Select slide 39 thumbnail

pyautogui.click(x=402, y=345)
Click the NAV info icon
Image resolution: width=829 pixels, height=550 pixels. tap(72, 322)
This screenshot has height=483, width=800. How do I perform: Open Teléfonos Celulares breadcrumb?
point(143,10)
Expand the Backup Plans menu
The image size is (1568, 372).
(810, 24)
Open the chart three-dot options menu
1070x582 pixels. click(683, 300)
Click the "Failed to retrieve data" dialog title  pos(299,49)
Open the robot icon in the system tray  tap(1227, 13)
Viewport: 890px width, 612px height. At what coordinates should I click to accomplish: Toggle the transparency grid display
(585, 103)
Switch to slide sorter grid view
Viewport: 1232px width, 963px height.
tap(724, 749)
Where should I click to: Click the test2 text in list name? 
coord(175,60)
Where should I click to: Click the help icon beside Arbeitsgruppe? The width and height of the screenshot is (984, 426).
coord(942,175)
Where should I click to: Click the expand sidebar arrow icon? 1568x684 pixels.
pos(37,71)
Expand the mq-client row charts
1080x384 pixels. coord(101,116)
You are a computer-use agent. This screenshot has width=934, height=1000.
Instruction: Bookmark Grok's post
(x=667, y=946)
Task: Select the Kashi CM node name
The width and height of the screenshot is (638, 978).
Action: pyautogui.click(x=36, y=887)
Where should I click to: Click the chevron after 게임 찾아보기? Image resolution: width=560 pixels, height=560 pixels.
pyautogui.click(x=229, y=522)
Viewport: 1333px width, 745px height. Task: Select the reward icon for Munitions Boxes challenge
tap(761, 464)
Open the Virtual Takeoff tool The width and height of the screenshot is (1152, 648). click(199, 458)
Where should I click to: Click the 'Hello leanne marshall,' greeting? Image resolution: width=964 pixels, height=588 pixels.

DIRECTIONS FOR THIS TASK
Could you reproduce every line of the listing exactly?

RESPONSE
Select slide 39 thumbnail

pyautogui.click(x=402, y=345)
Click the NAV info icon
Image resolution: width=829 pixels, height=550 pixels. tap(72, 322)
This screenshot has height=483, width=800. How do I perform: Open Teléfonos Celulares breadcrumb?
point(143,10)
Expand the Backup Plans menu
The image size is (1568, 372).
(810, 24)
Open the chart three-dot options menu
1070x582 pixels. click(683, 300)
Click the "Failed to retrieve data" dialog title  pos(299,49)
Open the robot icon in the system tray  tap(1227, 13)
Viewport: 890px width, 612px height. At what coordinates should I click to accomplish: Toggle the transparency grid display
(585, 103)
Switch to slide sorter grid view
Viewport: 1232px width, 963px height.
tap(724, 749)
Where should I click to: Click the test2 text in list name? 
coord(175,60)
Where should I click to: Click the help icon beside Arbeitsgruppe? The width and height of the screenshot is (984, 426).
coord(942,175)
Where should I click to: Click the expand sidebar arrow icon? 1568x684 pixels.
pos(37,71)
Expand the mq-client row charts
1080x384 pixels. coord(101,116)
You are a computer-use agent. This screenshot has width=934, height=1000.
Instruction: Bookmark Grok's post
(x=667, y=946)
Task: Select the Kashi CM node name
The width and height of the screenshot is (638, 978).
Action: pyautogui.click(x=36, y=887)
Where should I click to: Click the chevron after 게임 찾아보기? Image resolution: width=560 pixels, height=560 pixels.
pyautogui.click(x=229, y=522)
Viewport: 1333px width, 745px height. Task: Select the reward icon for Munitions Boxes challenge
tap(761, 464)
Open the Virtual Takeoff tool The width and height of the screenshot is (1152, 648). click(199, 458)
Where should I click to: Click the 'Hello leanne marshall,' greeting? Image resolution: width=964 pixels, height=588 pixels.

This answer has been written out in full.